● **REQUIRED WORK**
Return the records exactly, keeping every line as it is.

● **DATASET EXCERPTS**
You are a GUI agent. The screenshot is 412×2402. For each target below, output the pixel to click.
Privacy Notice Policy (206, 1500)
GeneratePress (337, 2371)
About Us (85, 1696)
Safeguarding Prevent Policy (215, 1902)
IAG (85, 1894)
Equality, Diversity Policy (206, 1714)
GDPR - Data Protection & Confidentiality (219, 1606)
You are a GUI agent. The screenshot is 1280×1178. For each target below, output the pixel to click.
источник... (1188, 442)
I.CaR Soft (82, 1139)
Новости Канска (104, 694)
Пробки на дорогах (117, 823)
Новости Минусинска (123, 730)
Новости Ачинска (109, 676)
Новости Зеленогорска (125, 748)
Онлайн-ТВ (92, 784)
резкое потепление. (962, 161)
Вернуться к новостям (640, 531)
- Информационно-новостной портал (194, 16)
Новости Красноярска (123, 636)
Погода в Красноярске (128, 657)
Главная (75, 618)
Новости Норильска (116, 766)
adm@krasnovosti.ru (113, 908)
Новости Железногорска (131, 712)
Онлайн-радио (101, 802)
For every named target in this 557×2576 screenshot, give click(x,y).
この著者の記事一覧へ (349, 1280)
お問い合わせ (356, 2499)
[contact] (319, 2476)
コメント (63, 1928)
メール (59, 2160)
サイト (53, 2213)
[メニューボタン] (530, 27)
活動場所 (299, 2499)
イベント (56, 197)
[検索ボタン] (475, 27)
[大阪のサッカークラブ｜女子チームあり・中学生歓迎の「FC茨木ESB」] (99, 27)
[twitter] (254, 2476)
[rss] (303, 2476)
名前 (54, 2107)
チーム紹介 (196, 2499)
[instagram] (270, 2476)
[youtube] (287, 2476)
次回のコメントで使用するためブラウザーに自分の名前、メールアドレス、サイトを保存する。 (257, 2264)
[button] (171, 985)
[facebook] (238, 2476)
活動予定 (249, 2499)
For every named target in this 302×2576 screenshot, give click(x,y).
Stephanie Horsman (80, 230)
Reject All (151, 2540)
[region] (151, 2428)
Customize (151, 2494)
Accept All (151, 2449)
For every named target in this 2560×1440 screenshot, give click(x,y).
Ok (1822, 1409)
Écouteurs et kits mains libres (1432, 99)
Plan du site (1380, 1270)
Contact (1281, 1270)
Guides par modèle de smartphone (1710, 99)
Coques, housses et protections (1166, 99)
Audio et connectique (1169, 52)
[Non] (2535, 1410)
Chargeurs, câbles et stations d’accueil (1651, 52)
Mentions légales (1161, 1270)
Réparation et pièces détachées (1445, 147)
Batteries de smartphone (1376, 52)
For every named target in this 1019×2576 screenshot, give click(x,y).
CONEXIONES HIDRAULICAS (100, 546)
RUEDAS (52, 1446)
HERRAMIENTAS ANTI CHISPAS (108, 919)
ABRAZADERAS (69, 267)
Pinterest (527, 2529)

● **RESPONSE FOR THIS EXERCISE**
You are a GUI agent. The screenshot is 412×2402. For each target below, output the pixel to click.
Privacy Notice Policy (206, 1500)
GeneratePress (337, 2371)
About Us (85, 1696)
Safeguarding Prevent Policy (215, 1902)
IAG (85, 1894)
Equality, Diversity Policy (206, 1714)
GDPR - Data Protection & Confidentiality (219, 1606)
You are a GUI agent. The screenshot is 1280×1178. For each target below, output the pixel to click.
источник... (1188, 442)
I.CaR Soft (82, 1139)
Новости Канска (104, 694)
Пробки на дорогах (117, 823)
Новости Минусинска (123, 730)
Новости Ачинска (109, 676)
Новости Зеленогорска (125, 748)
Онлайн-ТВ (92, 784)
резкое потепление. (962, 161)
Вернуться к новостям (640, 531)
- Информационно-новостной портал (194, 16)
Новости Красноярска (123, 636)
Погода в Красноярске (128, 657)
Главная (75, 618)
Новости Норильска (116, 766)
adm@krasnovosti.ru (113, 908)
Новости Железногорска (131, 712)
Онлайн-радио (101, 802)
For every named target in this 557×2576 screenshot, give click(x,y).
この著者の記事一覧へ (349, 1280)
お問い合わせ (356, 2499)
[contact] (319, 2476)
コメント (63, 1928)
メール (59, 2160)
サイト (53, 2213)
[メニューボタン] (530, 27)
活動場所 (299, 2499)
イベント (56, 197)
[検索ボタン] (475, 27)
[大阪のサッカークラブ｜女子チームあり・中学生歓迎の「FC茨木ESB」] (99, 27)
[twitter] (254, 2476)
[rss] (303, 2476)
名前 (54, 2107)
チーム紹介 (196, 2499)
[instagram] (270, 2476)
[youtube] (287, 2476)
次回のコメントで使用するためブラウザーに自分の名前、メールアドレス、サイトを保存する。 (257, 2264)
[button] (171, 985)
[facebook] (238, 2476)
活動予定 (249, 2499)
For every named target in this 302×2576 screenshot, give click(x,y).
Stephanie Horsman (80, 230)
Reject All (151, 2540)
[region] (151, 2428)
Customize (151, 2494)
Accept All (151, 2449)
For every named target in this 2560×1440 screenshot, give click(x,y).
Ok (1822, 1409)
Écouteurs et kits mains libres (1432, 99)
Plan du site (1380, 1270)
Contact (1281, 1270)
Guides par modèle de smartphone (1710, 99)
Coques, housses et protections (1166, 99)
Audio et connectique (1169, 52)
[Non] (2535, 1410)
Chargeurs, câbles et stations d’accueil (1651, 52)
Mentions légales (1161, 1270)
Réparation et pièces détachées (1445, 147)
Batteries de smartphone (1376, 52)
For every named target in this 1019×2576 screenshot, give click(x,y).
CONEXIONES HIDRAULICAS (100, 546)
RUEDAS (52, 1446)
HERRAMIENTAS ANTI CHISPAS (108, 919)
ABRAZADERAS (69, 267)
Pinterest (527, 2529)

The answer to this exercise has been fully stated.